Turning Up The Heat On Pakistan
There is a flurry of reports regarding the US turning up the heat on Pakistan with regard to ISI complicity with the Taliban and al-Qaeda and linking US support to Pakistan with conduct and performance. The explanation for this in a moment. First, the flurry.
'American generals turn their guns on Pakistan' - BBC
Pakistan must cut ties with Afghan extremists: SecDef Gates - Daily Times (Pakistan)
Cut ties with al-Qaida, LeT and Taliban: US tells ISI - Times of India
US trying to give everything Pakistan needs: Holbrooke - Daily Times (Pakistan)
Pakistan and Afghan Taliban Close Ranks To 'Surge' in Afghanistan - New York Times
Brit Defence chiefs battle Treasury over Afghanistan troop levels - Telegraph (UK)
Strikes to be with Pak consent: Obama - Daily Times (Pakistan)
Pakistan Army chief General Ashfaq Kiyani creates new set of problems - Times (UK)
Why is the US turning up the heat now? Because the Obama administration is just now getting its bearings? Because the new Afghanistan-Pakistan plan has just been settled and announced, and this is part of it?
In a word, no. Those wondering must have missed the massive demonstrations earlier in March just a few short weeks ago. On the surface, they were about reinstating the unseated Chief Justice Chaudhry. But that, while huge to most Pakistanis, is window dressing.
The protests were organized by Nawaz Sharif, who along with his brother had just been banned from holding public office. The idea is for a restored Supreme Court to not only reverse the decision and reinstate Sharif's brother as governor of Punjab province, but also to reach back farther and allow Nawaz Sharif to run for office, likely the presidency.
The protests won out, the Chief Justice is reinstated, and the Zardari PPP government was weakened enormously in its retreating decision to reinstate. And so path will soon be cleared for Nawaz Sharif to finish the job on Zardari and grab the reins of power in Pakistan. It's nearly inevitable.
Why is this important, and what does it have to do with the new push to link US support to Pakistani performance and the very public (once very private) demands that the ISI unhitch itself from the Taliban and al-Qaeda?

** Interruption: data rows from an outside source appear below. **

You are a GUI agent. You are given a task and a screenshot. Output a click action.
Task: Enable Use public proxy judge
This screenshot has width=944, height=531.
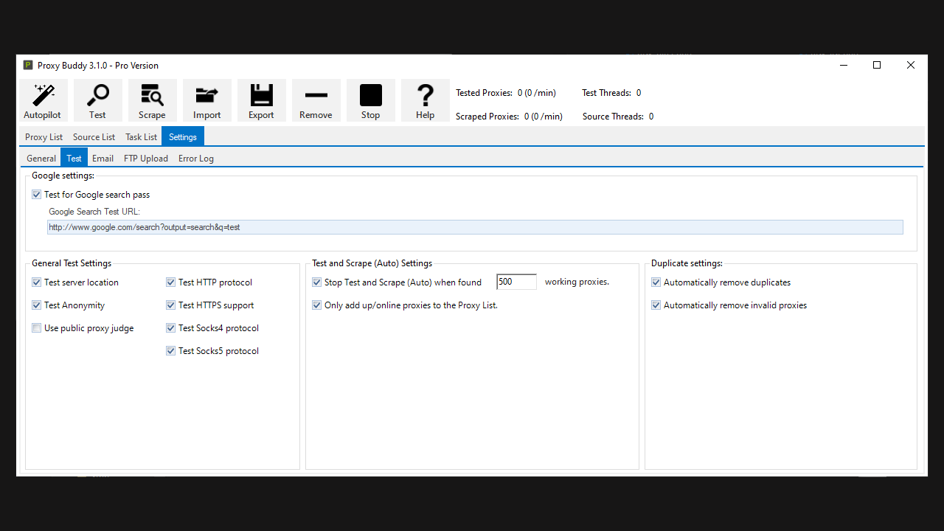(x=36, y=327)
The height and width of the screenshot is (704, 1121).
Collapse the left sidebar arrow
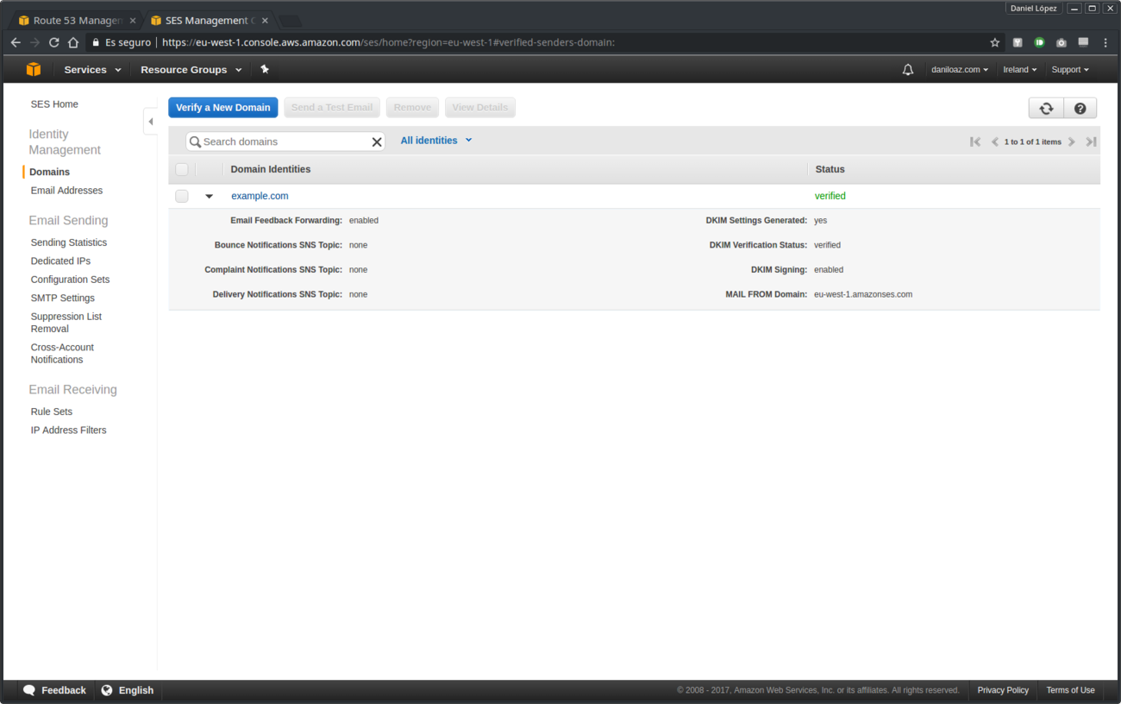click(x=150, y=122)
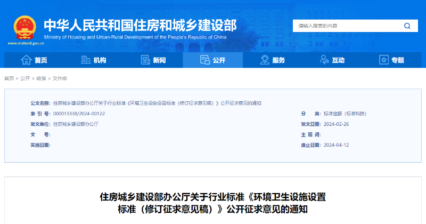Click 公开 in the breadcrumb trail
This screenshot has height=224, width=426.
coord(25,78)
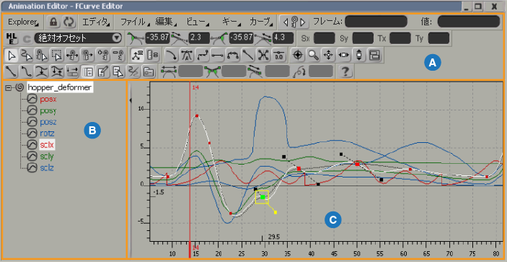
Task: Click the フレーム value input field
Action: click(x=376, y=22)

It's simple. Say what you will about President Obama's knowledge on foreign affairs, but Defense Secretary Gates and CENTCOM commander General David Petraeus know exactly what they are doing and have an absolute grasp of the dynamics afoot. And Nawaz Sharif, who once accepted significant campaign contributions from Usama bin Laden and is currently Saudi Arabia's 'man with (their) plan,' will soon be the face of the Pakistani government. He will be soon leading the same government which will have been - up to that point - an ally of the United States, politically and militarily.
So the field is being prepared ahead of time, affording for both a reading of reactions and at least the consistent application of very public policy once Sharif, in the worst case, attempts to turn the Pakistani tables on America and NATO.
That's why it's important.
You should take much comfort in having Gates and Petraeus as key leadership figures in this conflict. They will not be there forever. The alternative strategy, said to be pushed by Mr. Foreign Policy, Vice President Joe Biden among others, was fraught with ill-conceived notions and poor application and allocation of resources. Kudos to President Obama for listening to the adults on the playground.
Going forward, watch Nawaz Sharif - who has never (I mean never) criticized the Taliban or al-Qaeda - and keep an eye on the courts. They will clear his path to power in a quid pro quo for their own restoration. Then it gets interesting.